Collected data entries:
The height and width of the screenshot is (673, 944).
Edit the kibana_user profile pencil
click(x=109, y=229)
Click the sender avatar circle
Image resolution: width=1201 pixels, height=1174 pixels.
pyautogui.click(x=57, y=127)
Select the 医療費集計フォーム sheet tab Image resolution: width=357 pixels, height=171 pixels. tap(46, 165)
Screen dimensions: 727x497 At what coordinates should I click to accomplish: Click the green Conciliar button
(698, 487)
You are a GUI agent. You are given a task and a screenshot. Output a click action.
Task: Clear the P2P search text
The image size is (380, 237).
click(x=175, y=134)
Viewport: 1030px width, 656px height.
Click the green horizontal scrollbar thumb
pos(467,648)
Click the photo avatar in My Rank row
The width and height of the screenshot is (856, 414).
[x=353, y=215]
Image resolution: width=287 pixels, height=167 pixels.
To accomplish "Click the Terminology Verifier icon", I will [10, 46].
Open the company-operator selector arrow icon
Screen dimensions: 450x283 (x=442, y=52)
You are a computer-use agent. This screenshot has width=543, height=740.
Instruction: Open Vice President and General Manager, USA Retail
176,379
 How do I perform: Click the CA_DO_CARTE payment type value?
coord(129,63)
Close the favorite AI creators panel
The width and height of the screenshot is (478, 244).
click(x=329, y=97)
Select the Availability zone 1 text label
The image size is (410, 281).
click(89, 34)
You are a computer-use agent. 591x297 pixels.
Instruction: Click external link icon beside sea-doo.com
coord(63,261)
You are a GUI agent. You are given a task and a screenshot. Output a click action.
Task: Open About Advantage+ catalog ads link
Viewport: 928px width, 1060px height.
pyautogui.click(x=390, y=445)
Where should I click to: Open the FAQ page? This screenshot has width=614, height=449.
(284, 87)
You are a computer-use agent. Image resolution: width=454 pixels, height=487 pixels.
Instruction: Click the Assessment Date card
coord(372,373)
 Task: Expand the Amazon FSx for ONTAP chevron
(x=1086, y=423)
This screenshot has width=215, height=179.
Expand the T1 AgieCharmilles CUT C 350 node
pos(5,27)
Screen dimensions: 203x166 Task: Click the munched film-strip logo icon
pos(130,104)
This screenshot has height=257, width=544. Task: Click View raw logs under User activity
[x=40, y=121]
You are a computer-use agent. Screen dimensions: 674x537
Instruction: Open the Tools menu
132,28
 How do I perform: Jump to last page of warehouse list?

*ACTION ITEM*
Without leaving anything out, transcribe the records above exactly.

*SOLUTION FOR THIS EXERCISE*
The height and width of the screenshot is (673, 944).
Edit the kibana_user profile pencil
click(x=109, y=229)
Click the sender avatar circle
Image resolution: width=1201 pixels, height=1174 pixels.
pyautogui.click(x=57, y=127)
Select the 医療費集計フォーム sheet tab Image resolution: width=357 pixels, height=171 pixels. tap(46, 165)
Screen dimensions: 727x497 At what coordinates should I click to accomplish: Click the green Conciliar button
(698, 487)
You are a GUI agent. You are given a task and a screenshot. Output a click action.
Task: Clear the P2P search text
The image size is (380, 237).
click(x=175, y=134)
Viewport: 1030px width, 656px height.
Click the green horizontal scrollbar thumb
pos(467,648)
Click the photo avatar in My Rank row
The width and height of the screenshot is (856, 414).
[x=353, y=215]
Image resolution: width=287 pixels, height=167 pixels.
To accomplish "Click the Terminology Verifier icon", I will [10, 46].
Open the company-operator selector arrow icon
Screen dimensions: 450x283 (x=442, y=52)
You are a computer-use agent. This screenshot has width=543, height=740.
Instruction: Open Vice President and General Manager, USA Retail
176,379
 How do I perform: Click the CA_DO_CARTE payment type value?
coord(129,63)
Close the favorite AI creators panel
The width and height of the screenshot is (478, 244).
click(x=329, y=97)
Select the Availability zone 1 text label
The image size is (410, 281).
click(89, 34)
You are a computer-use agent. 591x297 pixels.
Instruction: Click external link icon beside sea-doo.com
coord(63,261)
You are a GUI agent. You are given a task and a screenshot. Output a click action.
Task: Open About Advantage+ catalog ads link
Viewport: 928px width, 1060px height.
pyautogui.click(x=390, y=445)
Where should I click to: Open the FAQ page? This screenshot has width=614, height=449.
(284, 87)
You are a computer-use agent. Image resolution: width=454 pixels, height=487 pixels.
Instruction: Click the Assessment Date card
coord(372,373)
 Task: Expand the Amazon FSx for ONTAP chevron
(x=1086, y=423)
This screenshot has width=215, height=179.
Expand the T1 AgieCharmilles CUT C 350 node
pos(5,27)
Screen dimensions: 203x166 Task: Click the munched film-strip logo icon
pos(130,104)
This screenshot has height=257, width=544. Task: Click View raw logs under User activity
[x=40, y=121]
You are a computer-use agent. Screen dimensions: 674x537
Instruction: Open the Tools menu
132,28
 How do I perform: Jump to last page of warehouse list?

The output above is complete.